Diane Takata Powell, Deputy Chief, Strategic Growth & Partnerships
Minor Feelings: An Asian American Reckoning by Cathy Park Hong
I first heard about this book from an interview on Sam Sanders’ podcast, It’s Been a Minute, and it was the first time I identified with someone in mainstream media talking about their Asian identity. So, I had to get the book! Hong is a Korean American poet, and I love her writing style; the words flow beautifully in her story of growing up with immigrant parents. My story is different, yet the book validated many thoughts, feelings, and expressions I’ve had over the years. If you’ve had little exposure to the Asian American community, read this book to gain insight into “minor feelings” occurring to those around you.
Lacey Robinson, President & CEO
You Are Your Best Thing by Tarana Burke & Brene Brown; One Drop: Shifting the Lens on Race by Yaba Blay
You Are Your Best Thing has reminded me that shame is an often unspoken aspect of racism. This book has helped me notice and articulate the shame activated in me as a response to macro and microaggressions. (Also, check out the great podcast related to this book with Brene, Tarana, and Jason Reynolds!) I also have to plug One Drop. This book has stunning photographs and essays on colorism and racism; it is truly astounding. These two are essential to deepening understanding of how racism operates and how we can consciously disrupt it.
Deborah Peart, Mathematics Content Specialist
Choosing to See: A Framework for Equity in the Math Classroom by Pamela Seda & Kyndall Brown
In Choosing to See, Pamela Seda and Kyndall Brown offer practical guidance for making math instruction more equitable, particularly for students of color. They also provide the ICUCARE equity framework to guide educators in their efforts to provide equitable math instruction. This work connects to the UnboundEd mission because the focus is on providing grade-level instruction that is engaging, affirming, and meaningful using the ICUCARE framework. It’s grounded in the work of Gloria Ladson-Billings, Zaretta Hammond, and the experts in the field who we often look to when developing content. Notably, the authors unapologetically name that it is essential to address the needs of Black and Brown students in this work, as we do throughout our programming.
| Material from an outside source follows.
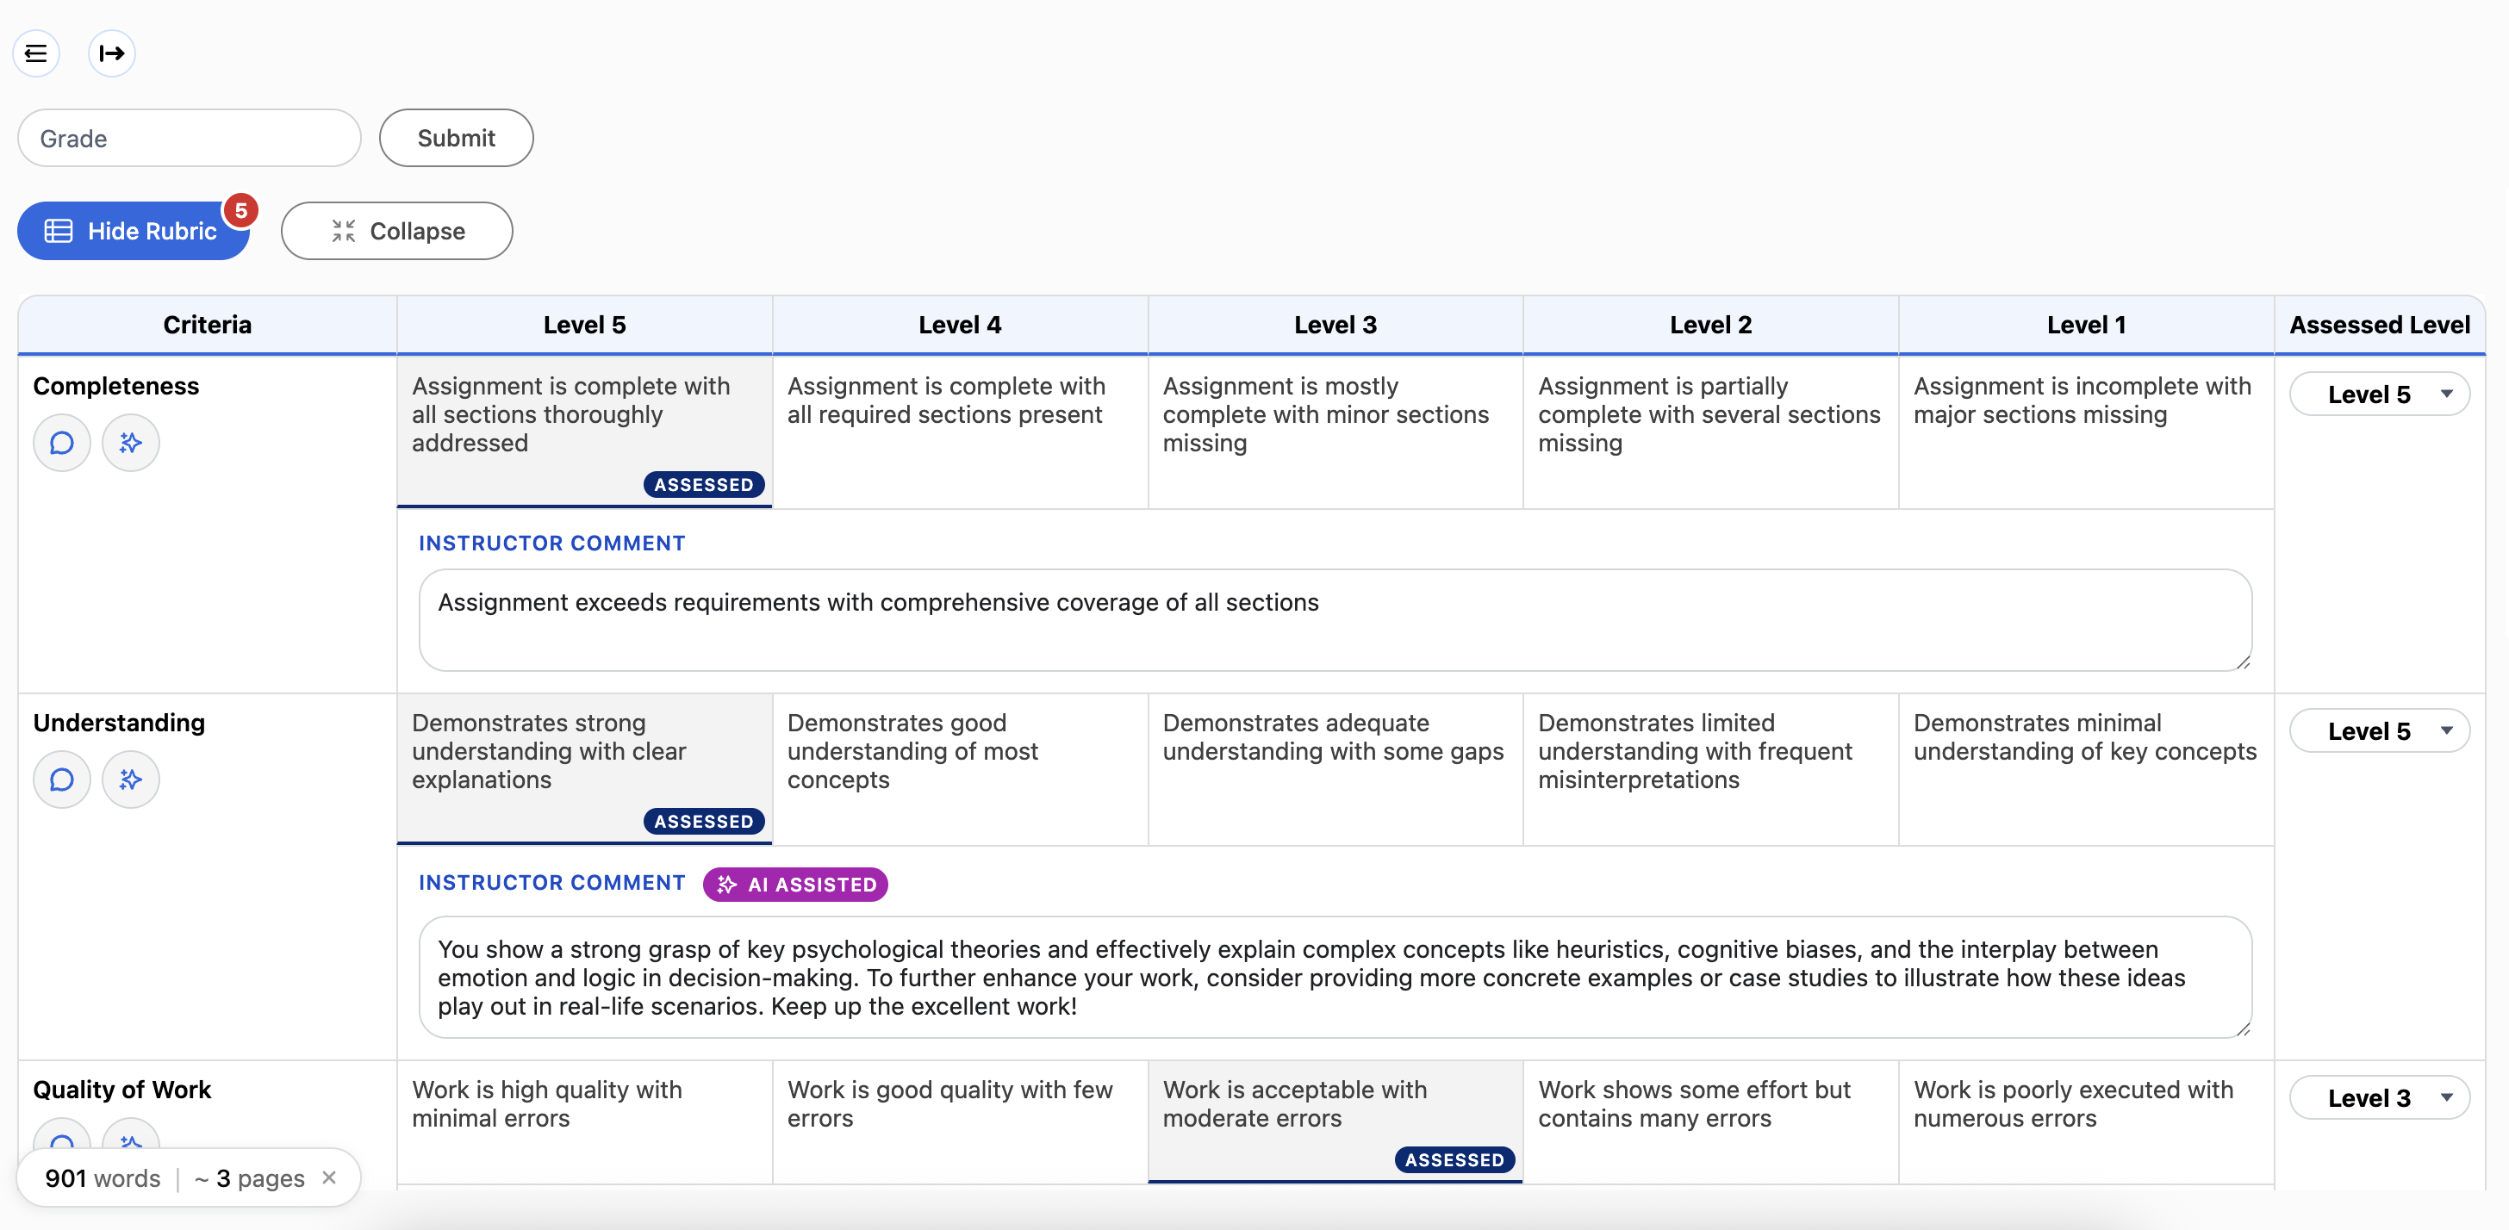This screenshot has width=2509, height=1230.
Task: Click the sidebar menu list icon
Action: tap(36, 53)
Alice Wiggins, Vice President, Instructional Design & Products
You Can’t Have a Coaching Culture Without a Structure by Elena Aguilar
This article is an excellent primer on transformational coaching: a form of coaching that acknowledges the adaptive nature of coaching. Aguilar’s transformational coaching model focuses on identifying and addressing the root causes of unproductive instructional practices. These root causes often have roots in beliefs and ways of being rather than on skills and knowledge. Similarly, racism and bias have links to beliefs and ways of being. This piece has helped me see how transformational coaching has the potential to be a key lever for disrupting racism and bias in the classroom.